開幕から15試合を終えた時点で5勝10敗。セ・リーグの借金を独り占めする巨人の最大の弱点が投手陣だ。チーム防御率4.88はリーグワースト(数字はすべて4月16日現在。以下同)。斎藤雅樹投手コーチは念仏のように、昨季14勝を挙げたマイコラス(現カージナルス)の名を呟(つぶや)いているという……。

「球団はマイコラスの『心はジャイアンツにある』なんて言葉を信じていたフシがある。ちょっと取材すれば、あいつの本音がメジャー復帰にあることはすぐわかったはずですが……。残留を前提に補強プランを練ったから、ゲレーロを獲りに行ったんでしょうね。補強ポイントは明らかに先発ピッチャーだったのに……」(スポーツライター・後藤茂喜氏)

ゲレーロ(31)は昨季のホームラン王だが、巨人に強奪された中日・森繁和監督(63)は開幕前、「期待する選手はゲレーロ」とコメントしていた。

「皮肉ではなくホンネです。
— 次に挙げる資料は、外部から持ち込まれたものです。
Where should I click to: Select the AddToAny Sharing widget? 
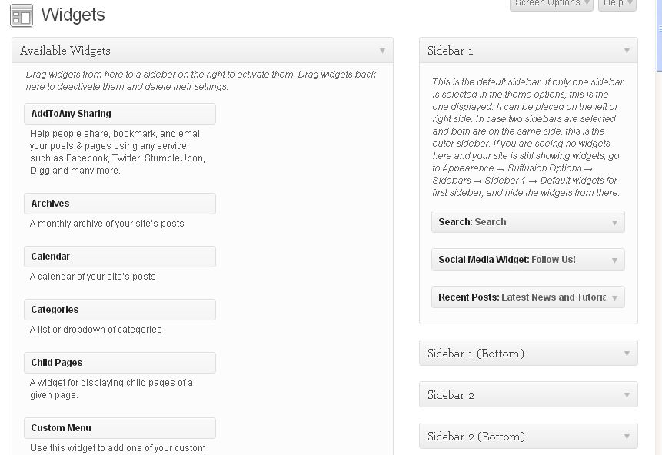coord(119,114)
チャンスに弱く、本塁打もソロばかり。そのクセ、ロクに練習しないから、チームメイトのビシエドが怒って、ケンカしていました。ビシエドは昨季、打率.250、18本塁打と低調でクビになりそうだったんですが、森さんが『ゲレーロが出ていくから、打つかもよ』と残したんです」(前出・後藤氏)

事実、今季のビシエドは打率.273、3本塁打と大当たり。一方のゲレーロは得点圏打率.176、ソロ本塁打1本と”ソロアーティスト”ぶりを発揮している。

残った投手陣がマイコラスの穴を埋めるしかないのだが、エースの菅野智之(28)は1勝2敗で防御率4.29、田口麗斗(22)は0勝1敗で防御率8.36とメタメタ。「若返りのため」と主砲の村田修一(37・栃木ゴールデンブレーブス)を切っておきながら、43歳の上原浩治を獲得。「あの男が帰ってきた!」とムリヤリ盛り上げようとしたが、2試合連続で大炎上して、早くも敗戦処理に……。

番記者の間では早くも「5月ストーブリーグ突入説」が囁かれている。

球団関係者が耳打ちする。

「昨年の中央大学OB会で話題になったんですが、『阿部慎之助(中大OB)の関係者が、阿部政権誕生に向けてスカウティングを始めた』という怪情報が流れているそうです。この話を聞いてピンときました。実は今季、正捕手の小林誠司が打率.429と唯一の弱点だった打撃で結果を残しているのに、ルーキーの大城卓三に先発マスクを被らせたり、代打を送ってベンチに引っ込められていた。なぜだか理由がわからなかったんですが……小林は阿部に心酔していて、自主トレにもベッタリ。阿部政権の話を耳にして気を悪くした高橋由伸監督が、阿部子飼いの小林を干している――と考えれば辻褄が合う。阿部自身、7打席しかバッターボックスに立たせてもらってないですから」

高橋監督、いつまでやれるのか――?

連日の投壊で斎藤投手コーチ、高橋監督、村田真一ヘッドコーチ(右端)ら、巨人首脳陣の表情は冴えない

藤浪のアンダースローに驚愕

一方、開幕カードで菅野、田口を連続KOした阪神も火種を抱えている。ひとつは田口KO後に4点リードをひっくり返された藤浪晋太郎(24)だ。下位打線相手に突如、四球を連発。バントの構えをした打者の頭上にクソボールを投げたかと思えば、打球をアンダースローでファーストに送球。球場をザワつかせた。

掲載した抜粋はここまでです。